Built real-time process analytics dashboard for claims operations

I wanted to share our successful implementation of a real-time process analytics dashboard for insurance claims operations using Pega 8.6. Our business challenge was lack of visibility into claim processing bottlenecks and SLA compliance issues - by the time weekly reports were generated, it was too late to take corrective action.

We built a comprehensive dashboard that gives claims managers live visibility into operations with role-based access for different user levels. The solution uses Pega’s data flows to aggregate case metrics in near real-time and presents them through configurable analytics widgets. Key metrics tracked include claims in process, average handling time, SLA compliance by claim type, adjuster workload distribution, and bottleneck identification.

The implementation took about 6 weeks with a team of 2 developers. We’re now seeing 40% faster identification of process bottlenecks and 25% improvement in SLA compliance since managers can intervene proactively. The live analytics widgets update every 5 minutes, which has been a game-changer for our operations team.

This sounds exactly like what we need! Can you share more details about the data flow configuration? We’ve struggled with performance when trying to aggregate metrics across thousands of active claims. How did you handle the data volume without impacting system performance?

Impressive results! I’m particularly interested in the role-based dashboard access you mentioned.
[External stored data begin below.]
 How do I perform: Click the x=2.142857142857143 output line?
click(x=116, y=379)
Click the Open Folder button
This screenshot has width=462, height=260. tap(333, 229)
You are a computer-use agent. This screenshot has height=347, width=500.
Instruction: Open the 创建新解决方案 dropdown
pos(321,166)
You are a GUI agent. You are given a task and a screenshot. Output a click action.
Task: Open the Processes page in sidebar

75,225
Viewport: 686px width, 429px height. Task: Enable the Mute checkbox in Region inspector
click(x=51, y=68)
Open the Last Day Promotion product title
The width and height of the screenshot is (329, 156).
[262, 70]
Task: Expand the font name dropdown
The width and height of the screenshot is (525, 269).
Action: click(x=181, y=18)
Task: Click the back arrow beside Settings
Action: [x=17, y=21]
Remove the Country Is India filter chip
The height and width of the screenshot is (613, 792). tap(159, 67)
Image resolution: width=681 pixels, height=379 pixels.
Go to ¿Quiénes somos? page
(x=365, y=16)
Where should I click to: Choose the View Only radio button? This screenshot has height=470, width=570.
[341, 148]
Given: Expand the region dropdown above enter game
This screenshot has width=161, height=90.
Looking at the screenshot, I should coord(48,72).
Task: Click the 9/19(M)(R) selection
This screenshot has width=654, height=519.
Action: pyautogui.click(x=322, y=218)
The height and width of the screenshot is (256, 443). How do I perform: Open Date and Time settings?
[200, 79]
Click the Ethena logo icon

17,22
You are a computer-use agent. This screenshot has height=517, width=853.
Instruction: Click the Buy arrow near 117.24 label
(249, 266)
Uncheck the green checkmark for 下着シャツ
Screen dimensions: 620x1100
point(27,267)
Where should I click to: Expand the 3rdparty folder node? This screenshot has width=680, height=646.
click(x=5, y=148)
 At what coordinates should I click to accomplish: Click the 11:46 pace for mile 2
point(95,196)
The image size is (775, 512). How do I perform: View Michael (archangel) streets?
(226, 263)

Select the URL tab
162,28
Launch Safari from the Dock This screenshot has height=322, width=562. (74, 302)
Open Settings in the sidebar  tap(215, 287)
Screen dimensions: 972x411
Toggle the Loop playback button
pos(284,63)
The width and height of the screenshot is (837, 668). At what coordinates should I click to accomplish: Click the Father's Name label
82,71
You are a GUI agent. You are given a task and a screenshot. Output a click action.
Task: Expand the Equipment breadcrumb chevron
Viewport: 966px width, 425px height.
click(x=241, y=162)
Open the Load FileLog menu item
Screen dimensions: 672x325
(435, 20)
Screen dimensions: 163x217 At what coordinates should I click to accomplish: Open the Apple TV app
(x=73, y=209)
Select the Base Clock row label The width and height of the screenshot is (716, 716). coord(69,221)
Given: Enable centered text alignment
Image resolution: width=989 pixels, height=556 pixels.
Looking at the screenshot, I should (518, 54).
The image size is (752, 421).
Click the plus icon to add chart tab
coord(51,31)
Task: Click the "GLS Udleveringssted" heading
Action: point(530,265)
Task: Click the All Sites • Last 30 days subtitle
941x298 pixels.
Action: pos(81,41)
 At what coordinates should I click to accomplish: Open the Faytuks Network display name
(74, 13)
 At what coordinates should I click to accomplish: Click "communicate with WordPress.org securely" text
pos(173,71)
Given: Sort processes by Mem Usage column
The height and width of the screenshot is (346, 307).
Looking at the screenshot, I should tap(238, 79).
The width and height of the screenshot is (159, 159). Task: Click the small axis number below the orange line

Did you create different dashboard layouts for different roles, or is it a single dashboard with conditional visibility? Also, how did you handle the requirement for managers to see team metrics while individual adjusters should only see their own workload?

Great question on performance. We use incremental data flows that process only changed cases since the last run, rather than recalculating everything. The data flows run every 5 minutes and update summary tables that the dashboard queries. We also implemented data aging to archive metrics older than 90 days. This keeps the active dataset manageable - we’re processing about 15,000 active claims and the data flows complete in under 2 minutes.

We used mostly standard Pega analytics widgets - bar charts for workload distribution, line charts for SLA trends over time, and KPI widgets for headline metrics. The out-of-box widgets were sufficient for our needs and kept development time down. For drill-down, we configured each widget to link to filtered report definitions. Clicking a bar in the workload chart, for example, opens a report showing all claims assigned to that adjuster. This uses Pega’s standard navigation rather than custom development.